The goal of system is to strike a balance between progression and fairness. But from Guardian to Immortal, the road are never linear. Instead it’s a series of tiny steps forward and backward that hinge on things outside than winning a game. The math is done by the calculator, but the process is driven by this.
How Dota 2 Ranking Works
The model bases itself on your existing number of star and medals. If you’re currently an Archon 3, then that’s where the model thinks your skill sits. It will make a guess about what your MMR should be centered on. That becomes anchor point the system uses to make judgements. That anchor point matters as it control the amount of risk the system will take with your rating. Veteran accounts won’t get very big changes because they’ve got a place; new ones will as the system has less information about them.
The adjustment curve is also heavily influenced by queue type. If you’re playing solo, the result of a match are nearly completely reflective of your own performance. Your confidence interval is narrow; you understand how you perform. Put yourself in a random five-stack party with friends who range in MMR and that sense of clarity dissapears. Since the lobby was already imbalanced before it started, the system can’t pin the wins or losses on your own skill so it slows down your progress to make up for that uncertainty. That’s why it sometimes seems like climbing with friends is slower then going solo.

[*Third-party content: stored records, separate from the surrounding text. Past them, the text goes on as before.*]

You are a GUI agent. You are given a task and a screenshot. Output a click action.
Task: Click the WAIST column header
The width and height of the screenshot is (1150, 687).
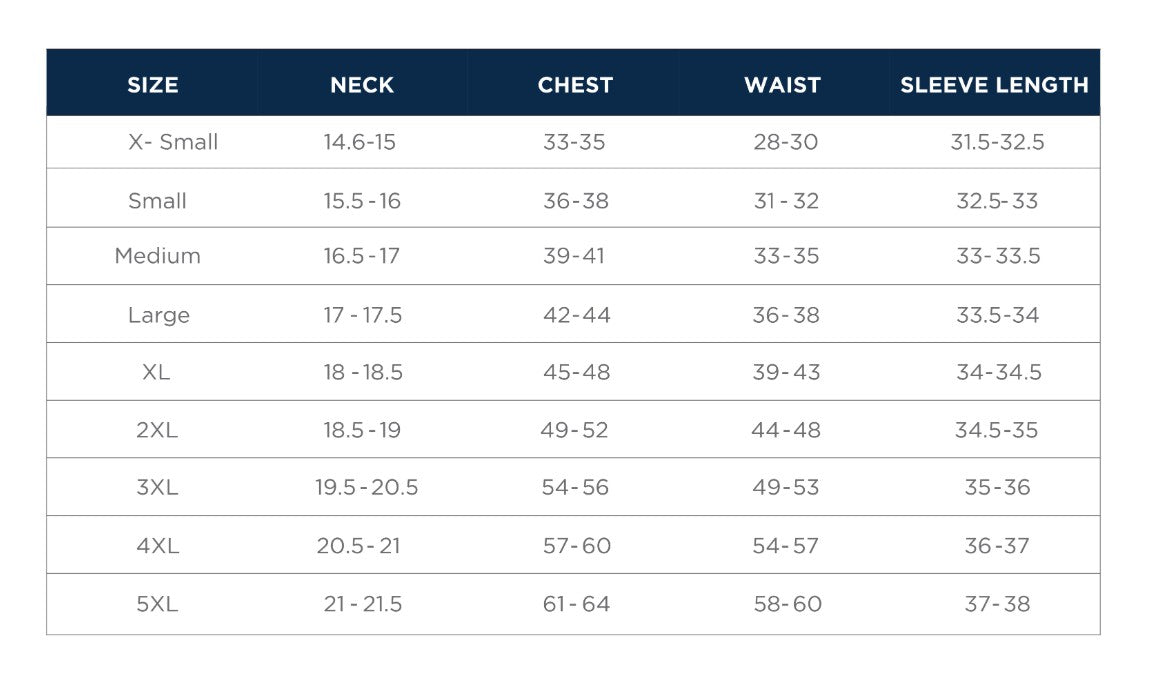point(782,85)
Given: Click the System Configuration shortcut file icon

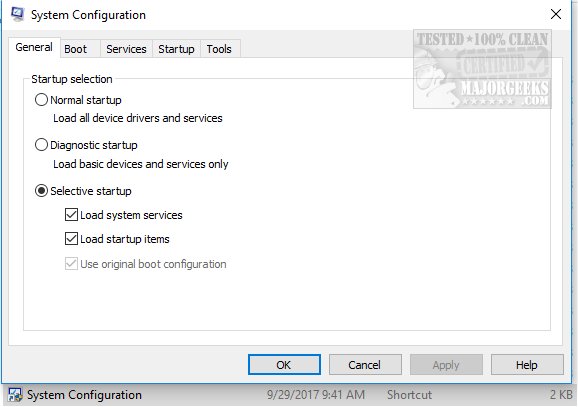Looking at the screenshot, I should (15, 395).
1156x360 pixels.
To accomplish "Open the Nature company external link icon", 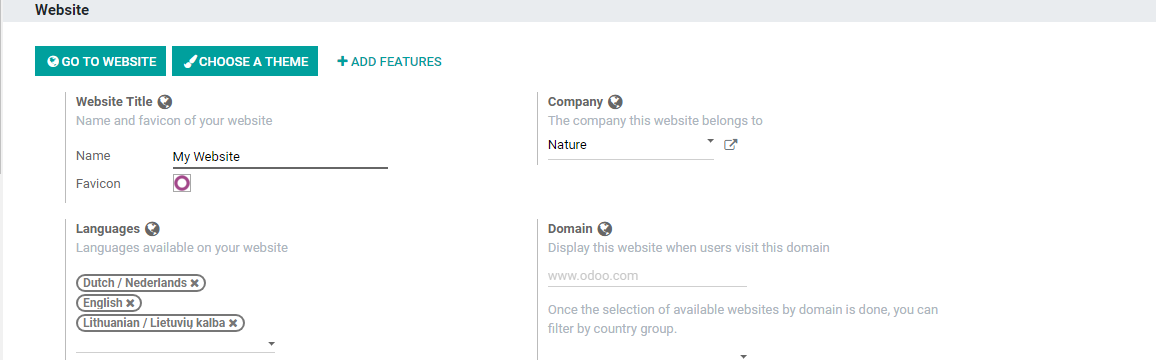I will click(731, 145).
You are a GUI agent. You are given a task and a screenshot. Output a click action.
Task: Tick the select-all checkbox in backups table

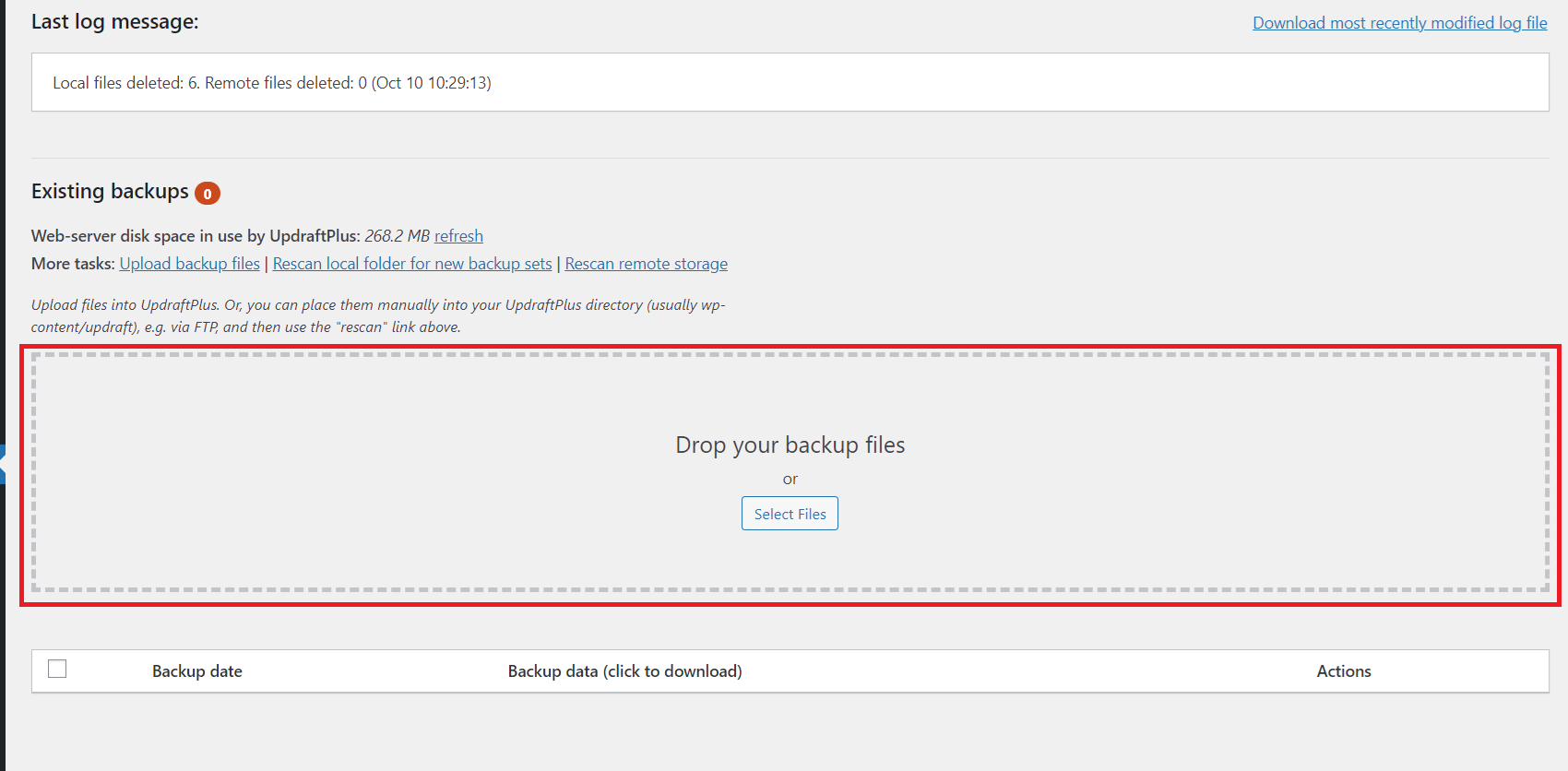[x=57, y=669]
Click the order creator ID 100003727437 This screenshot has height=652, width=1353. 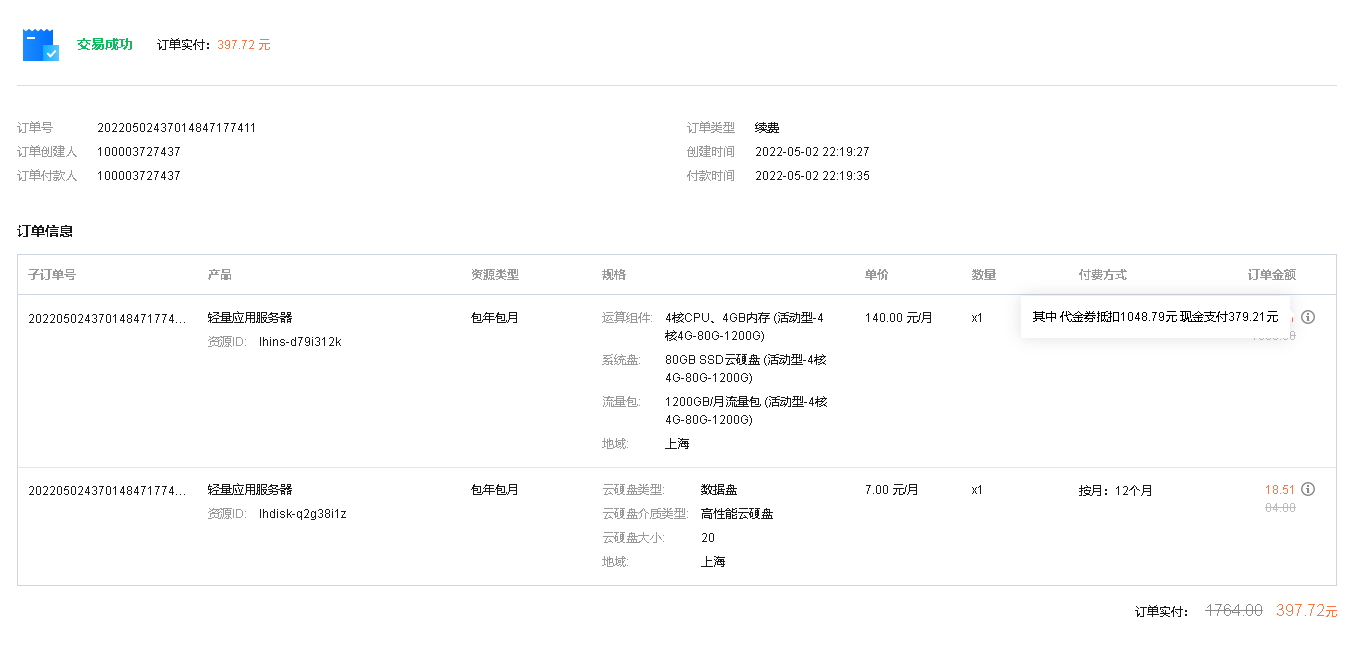[x=139, y=152]
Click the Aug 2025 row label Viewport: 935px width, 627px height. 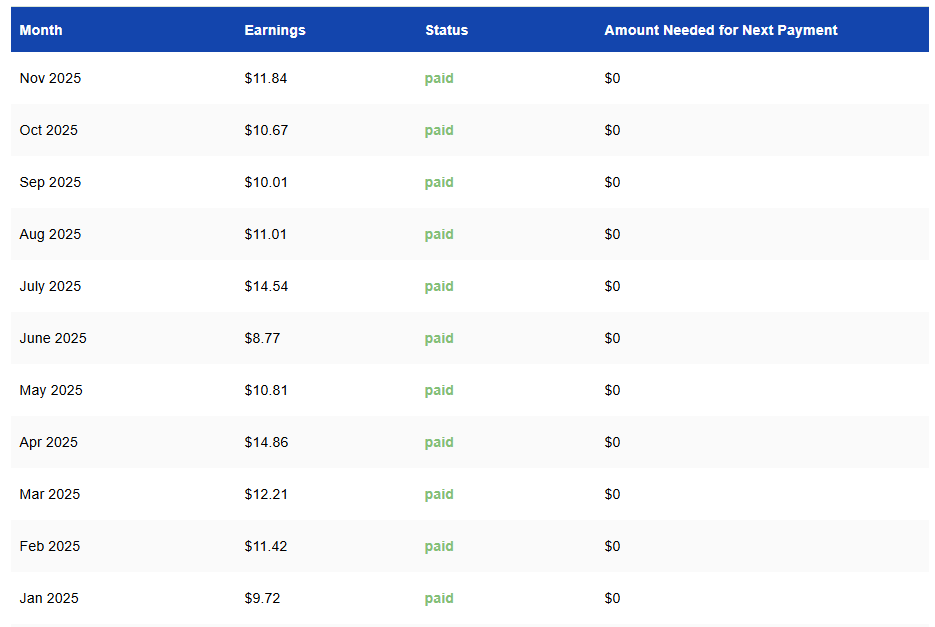pos(50,234)
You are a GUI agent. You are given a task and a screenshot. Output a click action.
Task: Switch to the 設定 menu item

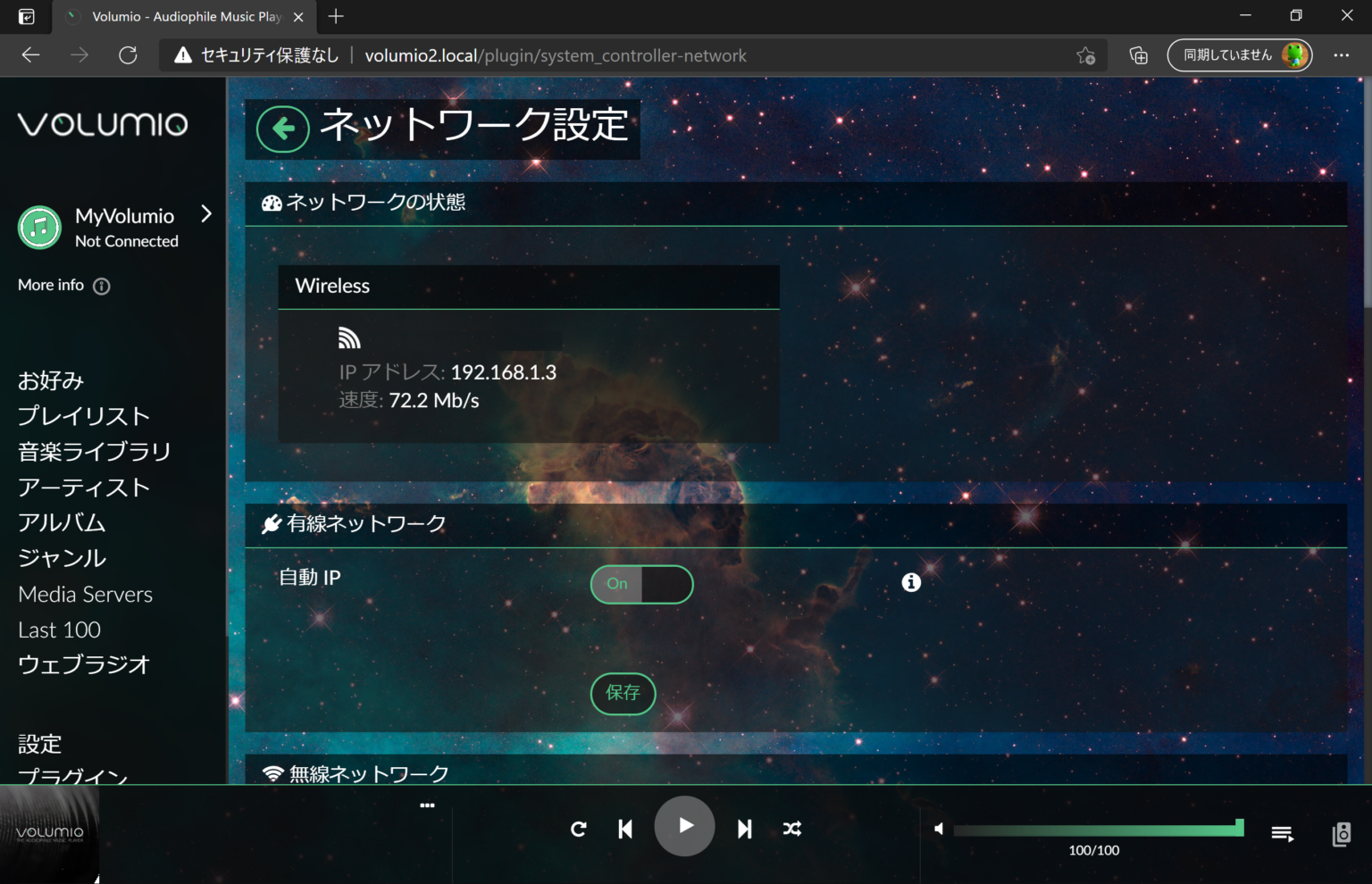coord(39,743)
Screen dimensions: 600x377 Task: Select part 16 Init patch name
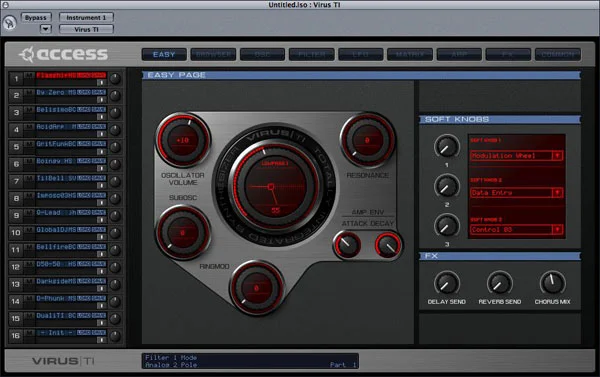(x=55, y=333)
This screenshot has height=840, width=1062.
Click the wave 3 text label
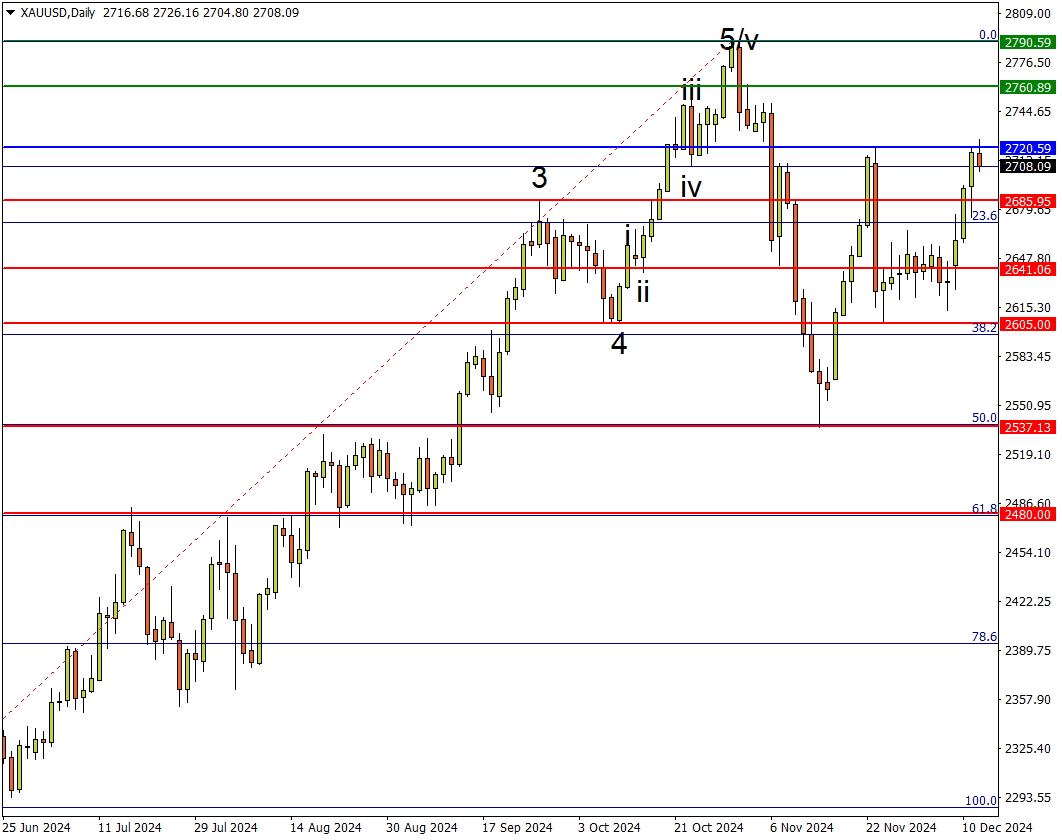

These estimates are also largely dependent off opponent strength. You don’t get much if you beat someone much lower-ranked because the system thought you were going to win. However, you’ll be rewarded more for beating someone who’s stronger since it was against the odds. The stomp factor help account for those games in which the outcome didn’t match the skill difference, and pushes the estimate closer towards reality. That comes into play when attempting to explain why your rating didn’t go up much after a comfortablewin.
There’s also the factor of streaks and confidence settings. It wants to push your rating up after several consecutive victories to see if you deserve to be ranked higher. On the other hand, it has a buffer from losses that prevents it from dropping too quickly. This is why losses sting so much, the system is attempting to compensate for overestimating your skill in the past. With a double down, you double your last bet to go all or nothing on a single match (for the risk-takers).
The results take some time to read through, and it’s important to remember that any given game isn’t necessarily indicative of your complete picture. In other words, a single match has far too small of a sample size. You want to look at the trend across a dozen matches to get a good sense of your true MMR landing spot. From there, look at the reference table which outlines the point range associated with each medal band. This will help you better understand your progression.
Don’t focus on gaining/losing stars here and there. It’s about gradual improvement, not trying to chase a particular result which may or may not be an exception. Your MMR is a number that’s attempting to measure how good you are at this exact moment. However, it lags behind your actualy improvement because it needs data to prove you are more skilled now than you were.
Play regularly and don’t let your downswings get you down. Trust the long-term trend instead of the short-term noise. Soon enough, your ranking will catch up with your skill, even if it does not seem consistent on the way there.